Speaking during a visit by Omar Touray, President of the Economic Community of West African States (ECOWAS) Commission, Dangote highlighted the significant price difference in fuel costs within the region.
“In neighbouring countries, the average price of petrol is around $1 per litre, which is about N1,600. But here at our refinery, we’re selling at between N815 and N820,” Dangote said. “Many Nigerians don’t realise they are currently paying just 55% of what others in the region are paying for petrol.”
He attributed the price drop to domestic refining, which has enhanced fuel affordability, reduced reliance on imports, and strengthened Nigeria’s energy security.
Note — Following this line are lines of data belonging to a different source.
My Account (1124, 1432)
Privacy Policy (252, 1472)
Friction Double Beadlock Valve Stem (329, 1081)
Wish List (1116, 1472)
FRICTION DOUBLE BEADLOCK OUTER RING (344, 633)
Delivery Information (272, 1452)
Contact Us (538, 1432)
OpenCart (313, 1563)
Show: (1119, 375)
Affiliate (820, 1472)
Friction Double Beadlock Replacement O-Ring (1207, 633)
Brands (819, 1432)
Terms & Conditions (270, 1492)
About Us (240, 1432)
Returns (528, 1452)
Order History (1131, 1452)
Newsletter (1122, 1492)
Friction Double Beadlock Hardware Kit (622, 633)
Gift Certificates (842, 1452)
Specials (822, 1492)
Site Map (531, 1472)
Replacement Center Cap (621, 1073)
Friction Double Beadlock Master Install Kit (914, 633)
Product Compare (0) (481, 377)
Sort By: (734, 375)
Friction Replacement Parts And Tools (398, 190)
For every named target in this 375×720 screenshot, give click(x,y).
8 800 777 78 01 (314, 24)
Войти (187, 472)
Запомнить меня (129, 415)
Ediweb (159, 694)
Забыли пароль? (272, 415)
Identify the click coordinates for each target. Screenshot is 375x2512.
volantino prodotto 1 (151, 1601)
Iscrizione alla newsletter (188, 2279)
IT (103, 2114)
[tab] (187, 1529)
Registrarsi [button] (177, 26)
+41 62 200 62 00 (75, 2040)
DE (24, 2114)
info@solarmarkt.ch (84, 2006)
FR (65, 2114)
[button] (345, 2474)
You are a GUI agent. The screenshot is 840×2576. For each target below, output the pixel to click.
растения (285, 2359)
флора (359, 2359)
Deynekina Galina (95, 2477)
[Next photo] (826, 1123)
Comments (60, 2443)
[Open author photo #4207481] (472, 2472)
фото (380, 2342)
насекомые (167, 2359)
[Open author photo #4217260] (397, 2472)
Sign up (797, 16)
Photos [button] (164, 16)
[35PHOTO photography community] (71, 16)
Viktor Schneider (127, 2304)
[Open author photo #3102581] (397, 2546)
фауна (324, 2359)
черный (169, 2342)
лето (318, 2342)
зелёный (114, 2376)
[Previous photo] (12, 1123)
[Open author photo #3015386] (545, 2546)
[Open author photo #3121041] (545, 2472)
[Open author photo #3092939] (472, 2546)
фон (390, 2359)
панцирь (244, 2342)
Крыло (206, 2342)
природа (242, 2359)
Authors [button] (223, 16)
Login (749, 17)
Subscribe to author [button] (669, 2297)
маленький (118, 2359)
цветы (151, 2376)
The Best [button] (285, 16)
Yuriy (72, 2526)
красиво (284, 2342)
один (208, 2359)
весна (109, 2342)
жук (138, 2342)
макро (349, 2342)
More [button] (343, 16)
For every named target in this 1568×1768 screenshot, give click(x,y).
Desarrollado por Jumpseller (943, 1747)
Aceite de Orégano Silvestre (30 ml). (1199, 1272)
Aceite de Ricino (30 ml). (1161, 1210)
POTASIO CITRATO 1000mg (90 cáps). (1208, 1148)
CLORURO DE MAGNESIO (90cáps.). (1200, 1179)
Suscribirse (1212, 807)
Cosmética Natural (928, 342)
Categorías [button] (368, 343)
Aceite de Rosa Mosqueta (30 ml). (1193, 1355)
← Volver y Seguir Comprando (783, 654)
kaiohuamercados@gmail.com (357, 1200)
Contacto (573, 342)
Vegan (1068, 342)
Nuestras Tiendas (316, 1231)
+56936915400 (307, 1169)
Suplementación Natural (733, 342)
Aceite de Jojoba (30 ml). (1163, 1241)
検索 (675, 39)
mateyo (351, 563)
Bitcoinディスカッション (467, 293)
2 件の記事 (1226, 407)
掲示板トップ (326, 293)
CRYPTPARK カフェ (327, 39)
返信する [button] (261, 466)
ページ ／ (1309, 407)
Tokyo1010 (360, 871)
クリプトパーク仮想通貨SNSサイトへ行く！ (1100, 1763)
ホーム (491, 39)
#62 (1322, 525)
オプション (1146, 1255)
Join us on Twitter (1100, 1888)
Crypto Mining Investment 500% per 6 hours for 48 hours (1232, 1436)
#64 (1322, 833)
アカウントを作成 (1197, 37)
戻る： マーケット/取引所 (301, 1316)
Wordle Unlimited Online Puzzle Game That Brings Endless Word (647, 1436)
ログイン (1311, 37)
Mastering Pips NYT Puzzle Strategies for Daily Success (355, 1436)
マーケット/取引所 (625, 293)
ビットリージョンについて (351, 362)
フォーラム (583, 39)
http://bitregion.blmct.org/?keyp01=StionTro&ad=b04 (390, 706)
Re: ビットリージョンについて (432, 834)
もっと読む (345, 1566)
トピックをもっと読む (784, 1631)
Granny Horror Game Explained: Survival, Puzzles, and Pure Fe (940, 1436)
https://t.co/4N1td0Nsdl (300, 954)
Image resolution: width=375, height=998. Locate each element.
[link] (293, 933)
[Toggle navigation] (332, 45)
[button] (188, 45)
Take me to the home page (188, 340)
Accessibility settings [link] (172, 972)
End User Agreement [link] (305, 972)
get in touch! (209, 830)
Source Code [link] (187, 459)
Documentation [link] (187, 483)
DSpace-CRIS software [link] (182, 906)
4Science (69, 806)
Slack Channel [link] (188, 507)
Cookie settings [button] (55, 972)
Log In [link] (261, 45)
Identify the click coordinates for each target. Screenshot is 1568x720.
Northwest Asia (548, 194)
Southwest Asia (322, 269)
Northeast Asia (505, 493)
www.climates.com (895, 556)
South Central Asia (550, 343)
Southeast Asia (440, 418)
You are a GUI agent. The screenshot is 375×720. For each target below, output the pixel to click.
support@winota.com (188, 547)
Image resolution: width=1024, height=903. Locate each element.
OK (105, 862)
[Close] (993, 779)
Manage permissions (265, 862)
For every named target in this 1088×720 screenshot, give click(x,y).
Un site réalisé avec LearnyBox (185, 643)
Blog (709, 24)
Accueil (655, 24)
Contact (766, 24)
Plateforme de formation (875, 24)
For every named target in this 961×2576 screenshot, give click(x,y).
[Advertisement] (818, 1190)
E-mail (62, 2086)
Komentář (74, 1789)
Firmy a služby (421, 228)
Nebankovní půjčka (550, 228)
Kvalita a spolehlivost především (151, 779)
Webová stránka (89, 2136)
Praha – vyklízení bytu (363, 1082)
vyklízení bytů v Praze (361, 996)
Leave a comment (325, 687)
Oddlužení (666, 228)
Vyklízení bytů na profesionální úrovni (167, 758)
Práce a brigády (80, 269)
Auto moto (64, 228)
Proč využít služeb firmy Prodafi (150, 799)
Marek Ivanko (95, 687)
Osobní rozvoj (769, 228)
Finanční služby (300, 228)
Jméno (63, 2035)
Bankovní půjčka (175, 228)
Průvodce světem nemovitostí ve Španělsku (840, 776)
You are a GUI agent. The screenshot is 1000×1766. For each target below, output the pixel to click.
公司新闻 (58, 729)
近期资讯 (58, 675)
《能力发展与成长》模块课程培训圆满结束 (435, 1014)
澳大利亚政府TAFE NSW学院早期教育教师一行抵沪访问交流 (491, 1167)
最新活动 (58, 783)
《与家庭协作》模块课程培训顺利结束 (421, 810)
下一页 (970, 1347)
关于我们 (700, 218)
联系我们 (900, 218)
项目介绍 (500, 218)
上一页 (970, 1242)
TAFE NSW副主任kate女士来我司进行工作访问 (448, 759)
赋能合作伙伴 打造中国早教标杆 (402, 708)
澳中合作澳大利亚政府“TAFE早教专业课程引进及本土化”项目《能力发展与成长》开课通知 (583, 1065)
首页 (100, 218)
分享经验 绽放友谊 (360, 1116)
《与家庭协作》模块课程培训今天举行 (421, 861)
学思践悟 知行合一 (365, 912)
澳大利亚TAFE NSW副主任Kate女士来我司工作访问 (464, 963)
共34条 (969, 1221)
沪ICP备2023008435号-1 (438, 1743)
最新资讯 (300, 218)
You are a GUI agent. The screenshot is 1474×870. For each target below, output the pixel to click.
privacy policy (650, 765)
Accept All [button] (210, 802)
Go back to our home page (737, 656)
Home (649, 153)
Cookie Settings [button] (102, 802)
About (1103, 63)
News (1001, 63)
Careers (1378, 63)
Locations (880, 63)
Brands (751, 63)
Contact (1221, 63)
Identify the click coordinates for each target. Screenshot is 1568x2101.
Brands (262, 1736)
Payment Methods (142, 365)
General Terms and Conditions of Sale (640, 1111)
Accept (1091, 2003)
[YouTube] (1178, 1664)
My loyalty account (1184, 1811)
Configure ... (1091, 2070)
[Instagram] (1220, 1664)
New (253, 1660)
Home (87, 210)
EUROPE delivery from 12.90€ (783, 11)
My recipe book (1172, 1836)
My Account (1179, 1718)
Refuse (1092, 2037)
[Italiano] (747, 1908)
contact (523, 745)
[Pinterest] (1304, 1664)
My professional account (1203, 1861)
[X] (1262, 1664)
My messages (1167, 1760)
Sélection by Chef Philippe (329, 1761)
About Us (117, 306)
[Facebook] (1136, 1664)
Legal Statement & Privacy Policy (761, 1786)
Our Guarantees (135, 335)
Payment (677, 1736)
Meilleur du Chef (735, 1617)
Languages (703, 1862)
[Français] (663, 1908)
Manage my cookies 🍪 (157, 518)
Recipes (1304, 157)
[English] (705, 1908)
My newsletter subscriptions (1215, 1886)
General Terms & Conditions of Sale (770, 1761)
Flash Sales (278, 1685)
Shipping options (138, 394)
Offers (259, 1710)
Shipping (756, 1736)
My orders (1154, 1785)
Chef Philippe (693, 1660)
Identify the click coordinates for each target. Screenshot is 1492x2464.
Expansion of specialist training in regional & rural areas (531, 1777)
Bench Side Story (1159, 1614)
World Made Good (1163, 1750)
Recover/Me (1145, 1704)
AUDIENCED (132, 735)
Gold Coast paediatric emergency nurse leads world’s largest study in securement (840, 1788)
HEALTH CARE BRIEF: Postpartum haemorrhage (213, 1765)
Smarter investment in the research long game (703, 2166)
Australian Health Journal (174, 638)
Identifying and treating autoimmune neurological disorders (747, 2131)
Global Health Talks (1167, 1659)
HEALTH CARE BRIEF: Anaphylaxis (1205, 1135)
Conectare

Dangote also teased an upcoming, unannounced initiative, emphasizing that the refinery was built primarily for the benefit of Nigerians.
“As long as we continue importing what we can produce, we will remain underdeveloped,” he added. “This refinery is proof that we can build for ourselves at scale, to global standards.”
Dangote dismissed claims that the refinery cannot meet Nigeria’s fuel demands, stating that the facility is fully equipped to serve both the country and the entire West African region.
Citing the positive effects of local production, he noted, “Last year, when we began diesel production, we were able to reduce the price from N1,700 to N1,100 at a go, and as of today, the price has crashed further.” He said this reduction has supported various sectors including mining, agriculture, and general industry.
In his remarks, ECOWAS Commission President Omar Touray praised the refinery’s role in helping the region meet its sulphur content limit of 50 parts per million (ppm) for petroleum products.
“We are still importing products below our standard when a regional company such as Dangote can meet and exceed these requirements,” Touray said. “The private sector must take the lead in ECOWAS industrialisation.”
Touray emphasized the importance of direct engagement with the private sector as ECOWAS celebrates its 50th anniversary. He said the commission is committed to creating an enabling environment for businesses like the Dangote Group, which he described as a model for continental infrastructure development.
He also stressed the need for a regional industrial strategy to combat youth unemployment, poverty, and insecurity. Touray pledged ECOWAS’s full support to help private companies access broader regional markets and encouraged other African nations to emulate Nigeria’s infrastructure-driven approach to development.